术中、术后体温下降原因及干预措施有:①患者紧张、焦虑、恐惧、孤独感等心理反应易引起患者防御寒冷的能力下降,导致浅低温[3]。因此加强手术前的心理疏导有助于预防低体温的发生。手术室护士术前一天应到病房访视手术患者,了解患者的病情,有针对性地制订术中护理方案。通过面对面交流,可消除患者对手术室和工作人员的陌生感,缓解焦虑情绪,使其以最佳心态配合手术,减轻患者因为精神因素导致对冷刺激的阈值下降。②手术室内使用层流通风设备,可使对流散热由正常的12%上升到61%[4],增加了患者的体温丢失。皮肤消毒时,使用冷的消毒液,术野裸露过久,所铺手术敷料单薄等也可致体温下降。因此,手术室室温应保持在24~26℃,相对湿度40% ~60%,这样可以减少寒冷刺激和热量散失。手术开始后,除手术部位暴露外,患者其他部位均应用电热毯、棉被、棉裤腿等辅助措施保暖,经皮肾镜取石术术中转换手术体位时要注意保暖,减少体表暴露时间和面积,增加患者的舒适感。③大量低温输注液体、冲洗液的使用造成热量散失、体温下降。输入加温液体可以防止冷液体的“稀释作用”引起体温降低和热量丢失,减少低体温及寒战的发生率。部分泌尿外科腔镜手术为清除碎石屑和切除的组织碎块,保持视野清晰,需要大量液体冲洗,且冲洗液温度越低,冲洗量越大,体温下降越多。将冲洗液加温至37℃,可减少体温过低发生[5]。④麻醉导致机体保护性防护机制减弱,手术中易导致体温偏低。硬膜外麻醉阻滞区血管扩张引起体温再分布,可使中心温度降低1~2℃。当中心温度下降幅度接近0.5℃时,则开始发生寒战,寒战时肌束颤动使患者产生不适和痛苦感觉,并增加焦虑程度,重症寒战影响手术的顺利进行。因此,在麻醉前进行皮肤表面保温,术中持续监测温度变化,并经常观察其四肢末梢的温度情况,及时做好各项保暖工作。
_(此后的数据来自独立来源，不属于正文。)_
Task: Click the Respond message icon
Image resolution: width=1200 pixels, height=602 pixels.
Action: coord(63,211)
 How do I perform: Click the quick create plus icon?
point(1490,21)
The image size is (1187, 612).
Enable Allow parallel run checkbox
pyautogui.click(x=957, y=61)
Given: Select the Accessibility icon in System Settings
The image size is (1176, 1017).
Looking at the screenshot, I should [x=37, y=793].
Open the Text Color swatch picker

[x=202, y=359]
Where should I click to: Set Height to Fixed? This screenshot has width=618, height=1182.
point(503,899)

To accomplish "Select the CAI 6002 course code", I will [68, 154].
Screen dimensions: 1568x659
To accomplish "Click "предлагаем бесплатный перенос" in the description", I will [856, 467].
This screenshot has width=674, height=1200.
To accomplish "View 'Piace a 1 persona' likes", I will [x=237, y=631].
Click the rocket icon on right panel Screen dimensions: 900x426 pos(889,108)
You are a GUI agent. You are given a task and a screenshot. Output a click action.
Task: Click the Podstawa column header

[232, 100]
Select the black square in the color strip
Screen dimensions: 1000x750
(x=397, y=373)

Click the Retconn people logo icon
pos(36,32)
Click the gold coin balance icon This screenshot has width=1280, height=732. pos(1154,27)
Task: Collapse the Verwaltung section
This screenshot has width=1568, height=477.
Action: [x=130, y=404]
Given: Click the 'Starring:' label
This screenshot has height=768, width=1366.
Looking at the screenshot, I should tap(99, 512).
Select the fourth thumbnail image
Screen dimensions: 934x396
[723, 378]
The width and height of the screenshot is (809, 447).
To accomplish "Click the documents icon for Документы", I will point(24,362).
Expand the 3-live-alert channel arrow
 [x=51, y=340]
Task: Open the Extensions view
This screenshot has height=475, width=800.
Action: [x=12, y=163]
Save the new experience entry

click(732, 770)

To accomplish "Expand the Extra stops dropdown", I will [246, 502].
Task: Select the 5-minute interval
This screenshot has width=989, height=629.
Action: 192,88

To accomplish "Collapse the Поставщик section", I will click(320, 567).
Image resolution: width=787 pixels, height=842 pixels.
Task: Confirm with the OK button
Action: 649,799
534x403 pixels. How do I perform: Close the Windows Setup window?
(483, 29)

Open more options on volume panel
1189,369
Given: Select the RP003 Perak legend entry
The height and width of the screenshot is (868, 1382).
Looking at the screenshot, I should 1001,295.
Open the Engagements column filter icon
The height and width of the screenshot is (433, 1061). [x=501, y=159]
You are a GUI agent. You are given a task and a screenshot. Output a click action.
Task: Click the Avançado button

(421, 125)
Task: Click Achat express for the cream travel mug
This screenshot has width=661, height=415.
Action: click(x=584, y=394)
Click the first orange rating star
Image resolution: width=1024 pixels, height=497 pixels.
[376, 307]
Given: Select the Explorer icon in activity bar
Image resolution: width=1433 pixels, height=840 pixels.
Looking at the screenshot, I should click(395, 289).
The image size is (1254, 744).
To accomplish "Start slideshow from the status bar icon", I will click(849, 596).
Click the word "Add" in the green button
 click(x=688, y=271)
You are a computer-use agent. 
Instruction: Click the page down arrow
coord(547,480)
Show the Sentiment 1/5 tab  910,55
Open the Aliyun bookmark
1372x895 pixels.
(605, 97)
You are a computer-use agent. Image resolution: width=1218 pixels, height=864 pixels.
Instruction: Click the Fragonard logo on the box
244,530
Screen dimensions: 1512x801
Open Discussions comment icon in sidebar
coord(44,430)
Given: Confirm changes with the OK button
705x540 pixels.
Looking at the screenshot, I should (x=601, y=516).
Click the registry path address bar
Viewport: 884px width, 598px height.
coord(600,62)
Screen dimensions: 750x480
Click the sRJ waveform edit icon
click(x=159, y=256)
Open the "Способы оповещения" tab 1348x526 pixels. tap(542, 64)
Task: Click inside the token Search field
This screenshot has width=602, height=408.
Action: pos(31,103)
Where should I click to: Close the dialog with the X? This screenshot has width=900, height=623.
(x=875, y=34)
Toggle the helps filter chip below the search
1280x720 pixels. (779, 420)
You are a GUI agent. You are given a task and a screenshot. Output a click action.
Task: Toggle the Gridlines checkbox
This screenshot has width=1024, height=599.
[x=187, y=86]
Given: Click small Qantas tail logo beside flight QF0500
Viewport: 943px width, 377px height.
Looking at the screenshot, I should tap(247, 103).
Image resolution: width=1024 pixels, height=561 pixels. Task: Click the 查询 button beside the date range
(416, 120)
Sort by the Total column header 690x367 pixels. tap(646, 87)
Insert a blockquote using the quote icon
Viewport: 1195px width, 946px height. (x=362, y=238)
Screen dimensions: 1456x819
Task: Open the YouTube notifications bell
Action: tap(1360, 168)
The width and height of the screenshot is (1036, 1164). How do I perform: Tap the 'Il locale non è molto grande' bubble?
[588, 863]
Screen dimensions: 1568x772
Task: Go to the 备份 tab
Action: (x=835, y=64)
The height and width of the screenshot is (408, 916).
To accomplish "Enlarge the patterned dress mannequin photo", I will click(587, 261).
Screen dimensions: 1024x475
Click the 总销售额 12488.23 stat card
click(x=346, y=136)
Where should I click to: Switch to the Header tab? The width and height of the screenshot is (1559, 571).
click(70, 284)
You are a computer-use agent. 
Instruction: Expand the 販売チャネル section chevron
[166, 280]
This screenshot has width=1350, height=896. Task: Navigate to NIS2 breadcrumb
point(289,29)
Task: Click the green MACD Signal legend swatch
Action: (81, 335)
总之,泌尿外科腔镜手术围手术期护理干预体温安全、简便,容易实施,能有效防止术中低体温及术后寒战的发生,对患者顺利度过手术期和预后都有积极的意义。手术患者的体温维持受到了手术室护士的高度重视,从而提高了护理质量。

[1]苏纯燕,刘琳,翟永华.综合护理措施防治围手术期低温及寒战观察.山东医药,2009,49(2):25.

[2]谢艳梅,石芳,曾小英.腔镜手术对体温的影响及护理干预.护士进修杂志,2007,22(12):1115-1116.

[3]白晓霞,李福宣.老年患者手术中保暖对切口愈合的影响.临床护理杂志,2008,7(4):17-18.

[4]陶永红,孙荣,王倩.系统性保温措施对减少腹腔手术后并发症的效果观察.中华护理杂志,2008,43(8):700-701.

[5]徐梅,魏丽伟,韩丽丽,等.围手术期低体温的研究现状.中国实用护理杂志,2007,23(9A):72-74.